• Problem details:
Return the records exactly as they stand, and keep the pictures out of the copy.

(Stored items)
....................

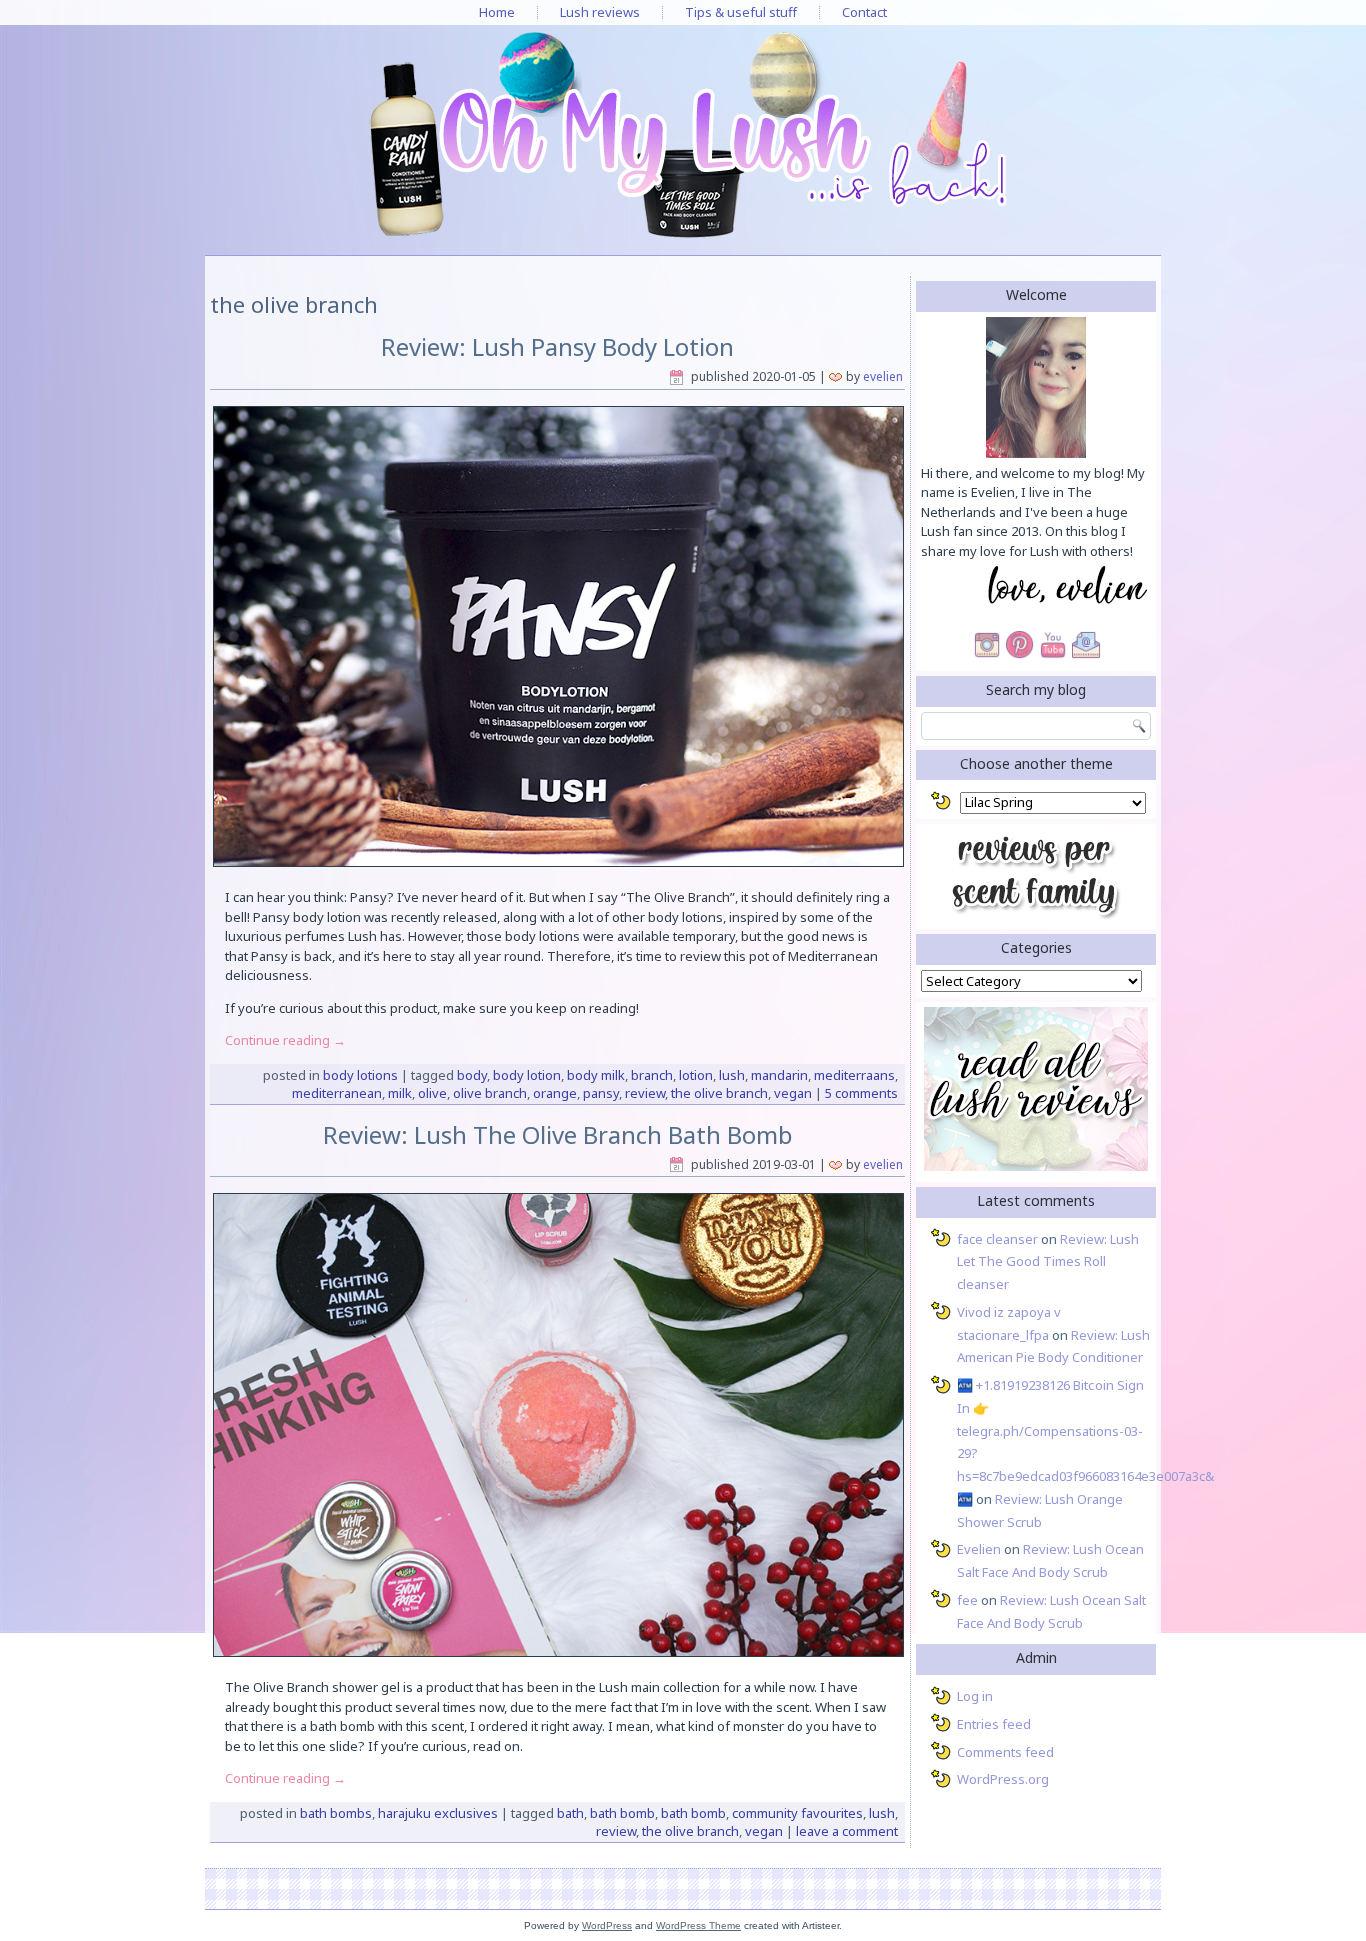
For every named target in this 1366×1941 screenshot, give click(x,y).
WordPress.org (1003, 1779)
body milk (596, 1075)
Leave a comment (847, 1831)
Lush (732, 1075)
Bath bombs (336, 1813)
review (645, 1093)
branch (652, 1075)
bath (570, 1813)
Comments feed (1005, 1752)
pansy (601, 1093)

....................

• Solution to this task:
For every named target in this 1366×1941 screenshot, give click(x,y).
WordPress.org (1003, 1779)
body milk (596, 1075)
Leave a comment (847, 1831)
Lush (732, 1075)
Bath bombs (336, 1813)
review (645, 1093)
branch (652, 1075)
bath (570, 1813)
Comments feed (1005, 1752)
pansy (601, 1093)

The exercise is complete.